Tuesday, January 13, 2004

Human follicular development

I teach the human ovarian cycle in my class as an elegant example of what happens when you have multiple hormones with complex, yet understandable, interactions. It's a neat, fairly well understood system, so you can imagine my interest when I found an older entry on Nature Is Profligate citing a recent study showing that the cycle doesn't work quite as I understood.

Women's eggs are stored as undeveloped follicles that mature during the ovarian cycle. Follicular development is typically described as a process wherein one follicle leisurely matures, and once it reaches maturation, ovulation occurs (with a number of hormones playing a role). More detailed textbook descriptions often include that multiple follicles are stimulated to develop at the beginning of the cycle, but that after a week or so all but one of the follicles typically regress. In both cases, however, the process is usually presented as a steady progression from an undeveloped follicle to a mature follicle that is ready to ovulate.

However, it appears that women almost always have multiple waves of follicular development. A recent study (see both the paper's abstract and the journal's summary of the study) used ultrasonography on 50 healthy, regularly menstruating women to examine their follicular development (sidenote: that's some detailed ultrasound!). They found that 68% of the women had two waves of follicular development, and the rest of the women (32%) had three waves of follicular development. Based on their data it looks like no women had a single wave of follicular development. It appears that most women ovulated only once, meaning that the follicles in the first wave began development and then regressed, allowing another set of follicles to develop afterwards.

So how could we explain these multiple waves of development using classical hormone models? A rise in follicle stimulating hormone (FSH) causes follicles to start developing, and the developing follicles produce estrogen which then reduces the levels of FSH by negative feedback (until just before ovulation, but we'll ignore that). On first glance it seems that we can understand how a 2nd wave would start after a follicle regresses: the regressed follicle stops producing estrogen, which releases inhibition of FSH, leading to a subsequent rise in FSH and thus stimulating another follicle to develop. (Note: I'm extrapolating here, and I've removed gonadotropin releasing hormone and luteinizing hormone from this discussion to simplify things)

But my question is this: what causes the waves of follicles to regress in the first place? Would that be under hormonal control, cellular control, or some combination? Any thoughts? Any other neat work on this topic?

Have I just been the victim of oversimplified textbook descriptions all along?
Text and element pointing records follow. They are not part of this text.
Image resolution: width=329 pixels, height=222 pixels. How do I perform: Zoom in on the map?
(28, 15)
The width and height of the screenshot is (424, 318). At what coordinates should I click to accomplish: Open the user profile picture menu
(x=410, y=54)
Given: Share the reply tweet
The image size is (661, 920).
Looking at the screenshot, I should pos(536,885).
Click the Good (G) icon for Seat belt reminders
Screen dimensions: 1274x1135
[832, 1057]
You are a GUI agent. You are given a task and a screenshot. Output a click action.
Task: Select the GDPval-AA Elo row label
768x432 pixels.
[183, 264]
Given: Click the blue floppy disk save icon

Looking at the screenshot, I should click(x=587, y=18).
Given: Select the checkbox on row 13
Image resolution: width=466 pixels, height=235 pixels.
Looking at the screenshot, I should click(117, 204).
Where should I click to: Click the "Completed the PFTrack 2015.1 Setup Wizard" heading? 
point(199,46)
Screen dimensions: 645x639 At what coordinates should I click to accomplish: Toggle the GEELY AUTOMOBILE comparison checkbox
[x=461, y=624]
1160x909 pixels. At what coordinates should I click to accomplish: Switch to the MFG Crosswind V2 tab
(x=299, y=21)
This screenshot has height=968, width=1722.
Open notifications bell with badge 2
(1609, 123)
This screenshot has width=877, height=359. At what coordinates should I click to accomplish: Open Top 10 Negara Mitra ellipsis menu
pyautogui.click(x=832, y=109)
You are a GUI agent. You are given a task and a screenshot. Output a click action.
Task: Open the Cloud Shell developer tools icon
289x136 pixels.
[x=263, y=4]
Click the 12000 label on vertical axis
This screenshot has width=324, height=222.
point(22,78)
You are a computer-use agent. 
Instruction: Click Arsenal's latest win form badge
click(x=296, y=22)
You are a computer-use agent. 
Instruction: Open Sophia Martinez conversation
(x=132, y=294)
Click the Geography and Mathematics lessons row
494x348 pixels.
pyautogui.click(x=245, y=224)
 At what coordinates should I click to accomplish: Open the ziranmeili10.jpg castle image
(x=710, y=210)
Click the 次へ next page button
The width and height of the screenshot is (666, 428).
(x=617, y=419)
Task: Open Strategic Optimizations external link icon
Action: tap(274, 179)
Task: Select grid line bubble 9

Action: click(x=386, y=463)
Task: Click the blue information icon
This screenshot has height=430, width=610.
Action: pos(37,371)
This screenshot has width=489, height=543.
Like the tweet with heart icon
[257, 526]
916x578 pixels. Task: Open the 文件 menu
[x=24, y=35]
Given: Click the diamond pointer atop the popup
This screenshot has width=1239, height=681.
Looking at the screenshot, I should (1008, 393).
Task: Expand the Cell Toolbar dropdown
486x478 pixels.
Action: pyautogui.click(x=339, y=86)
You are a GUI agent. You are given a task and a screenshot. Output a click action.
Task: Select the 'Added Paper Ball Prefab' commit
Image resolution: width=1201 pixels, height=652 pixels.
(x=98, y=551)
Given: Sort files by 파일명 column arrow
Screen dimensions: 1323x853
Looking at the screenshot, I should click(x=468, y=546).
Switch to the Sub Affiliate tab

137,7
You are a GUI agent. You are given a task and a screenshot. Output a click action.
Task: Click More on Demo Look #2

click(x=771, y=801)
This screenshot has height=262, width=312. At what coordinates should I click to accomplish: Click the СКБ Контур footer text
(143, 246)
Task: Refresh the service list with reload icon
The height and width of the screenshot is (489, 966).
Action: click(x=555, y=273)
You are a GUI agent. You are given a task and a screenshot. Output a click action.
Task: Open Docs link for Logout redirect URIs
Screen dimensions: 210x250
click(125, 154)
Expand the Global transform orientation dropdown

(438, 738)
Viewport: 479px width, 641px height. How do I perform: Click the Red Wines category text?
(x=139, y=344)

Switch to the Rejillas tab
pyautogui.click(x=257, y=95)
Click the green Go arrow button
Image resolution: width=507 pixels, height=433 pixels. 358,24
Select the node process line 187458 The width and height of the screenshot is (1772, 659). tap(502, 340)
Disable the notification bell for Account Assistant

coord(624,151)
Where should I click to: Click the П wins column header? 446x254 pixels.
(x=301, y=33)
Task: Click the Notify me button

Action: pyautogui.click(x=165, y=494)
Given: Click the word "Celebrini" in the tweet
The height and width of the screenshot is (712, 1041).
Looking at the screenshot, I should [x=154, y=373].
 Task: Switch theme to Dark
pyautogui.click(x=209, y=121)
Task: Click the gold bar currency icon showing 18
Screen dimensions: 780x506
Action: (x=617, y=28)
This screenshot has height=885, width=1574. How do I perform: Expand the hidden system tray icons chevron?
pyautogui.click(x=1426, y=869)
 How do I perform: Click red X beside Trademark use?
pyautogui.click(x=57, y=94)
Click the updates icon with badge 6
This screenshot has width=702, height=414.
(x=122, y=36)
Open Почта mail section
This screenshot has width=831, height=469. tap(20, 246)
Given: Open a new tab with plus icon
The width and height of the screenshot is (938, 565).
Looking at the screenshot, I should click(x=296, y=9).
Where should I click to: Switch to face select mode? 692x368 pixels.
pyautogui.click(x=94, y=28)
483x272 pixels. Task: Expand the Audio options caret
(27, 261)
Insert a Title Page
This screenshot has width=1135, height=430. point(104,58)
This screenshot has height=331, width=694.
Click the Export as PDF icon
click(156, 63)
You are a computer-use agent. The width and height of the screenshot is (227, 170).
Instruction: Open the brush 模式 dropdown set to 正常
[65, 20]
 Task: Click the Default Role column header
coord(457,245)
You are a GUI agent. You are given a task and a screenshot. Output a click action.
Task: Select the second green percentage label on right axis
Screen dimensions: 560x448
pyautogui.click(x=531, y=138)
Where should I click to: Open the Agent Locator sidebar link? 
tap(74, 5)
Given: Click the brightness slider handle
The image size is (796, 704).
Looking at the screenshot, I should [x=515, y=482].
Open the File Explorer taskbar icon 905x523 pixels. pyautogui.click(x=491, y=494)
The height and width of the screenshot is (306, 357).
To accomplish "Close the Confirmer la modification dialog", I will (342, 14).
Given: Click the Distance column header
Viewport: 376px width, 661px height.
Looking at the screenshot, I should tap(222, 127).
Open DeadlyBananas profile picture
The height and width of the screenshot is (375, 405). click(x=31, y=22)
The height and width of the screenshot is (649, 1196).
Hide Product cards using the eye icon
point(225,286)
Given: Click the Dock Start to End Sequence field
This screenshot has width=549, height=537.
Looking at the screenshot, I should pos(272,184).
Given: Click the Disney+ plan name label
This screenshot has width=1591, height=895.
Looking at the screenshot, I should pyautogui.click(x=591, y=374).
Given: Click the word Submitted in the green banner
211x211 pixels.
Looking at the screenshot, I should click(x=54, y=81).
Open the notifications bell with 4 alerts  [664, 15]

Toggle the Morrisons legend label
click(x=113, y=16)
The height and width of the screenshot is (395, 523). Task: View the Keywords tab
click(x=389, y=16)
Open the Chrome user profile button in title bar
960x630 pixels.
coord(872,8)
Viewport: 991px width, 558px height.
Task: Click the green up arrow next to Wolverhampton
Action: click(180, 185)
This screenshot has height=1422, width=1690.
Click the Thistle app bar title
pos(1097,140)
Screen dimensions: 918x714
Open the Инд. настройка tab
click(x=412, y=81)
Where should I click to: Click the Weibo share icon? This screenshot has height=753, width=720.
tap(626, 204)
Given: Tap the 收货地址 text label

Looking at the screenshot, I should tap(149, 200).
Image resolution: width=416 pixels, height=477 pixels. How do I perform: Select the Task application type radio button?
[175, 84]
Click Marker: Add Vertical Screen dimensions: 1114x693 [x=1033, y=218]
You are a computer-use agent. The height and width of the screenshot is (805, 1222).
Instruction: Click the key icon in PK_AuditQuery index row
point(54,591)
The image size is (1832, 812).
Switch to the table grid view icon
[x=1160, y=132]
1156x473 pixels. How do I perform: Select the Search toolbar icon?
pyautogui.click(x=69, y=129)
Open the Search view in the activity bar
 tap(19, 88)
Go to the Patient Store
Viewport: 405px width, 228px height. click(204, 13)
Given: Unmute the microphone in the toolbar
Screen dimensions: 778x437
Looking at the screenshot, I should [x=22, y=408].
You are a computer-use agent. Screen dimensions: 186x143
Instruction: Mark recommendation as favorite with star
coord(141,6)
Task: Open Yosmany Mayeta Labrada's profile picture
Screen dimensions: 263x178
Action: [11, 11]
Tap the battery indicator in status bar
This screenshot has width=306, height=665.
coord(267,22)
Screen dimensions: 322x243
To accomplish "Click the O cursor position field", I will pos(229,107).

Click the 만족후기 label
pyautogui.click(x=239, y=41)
The paper referenced above is: Baerwald, A. R., G. P. Adams, and R. A. Pierson. 2003. A new model for ovarian follicular development during the human menstrual cycle. Fertility and Sterility 80:1 pp. 116-122.

1 comment:

Radagast said...

Importing comments:

NatureIsProfligate
I'm pretty sure that multiple developmental "waves" are common in horses and cows. In fact, I think that's what most of Pierson's (one of the study's authors) work focuses on. Maybe looking at models of follicular development in these species would help?

One more tidbit from the paper: at one point the authors speculate that the follicular waves that don't result in ovulation may be suppressed by progesterone that results in low levels of LH. (At least, I think they mean progesterone. They just say "P-mediated inhibition of LH." I'm no mammalian fertility expert. By any means. Plants are my specialty, actually.)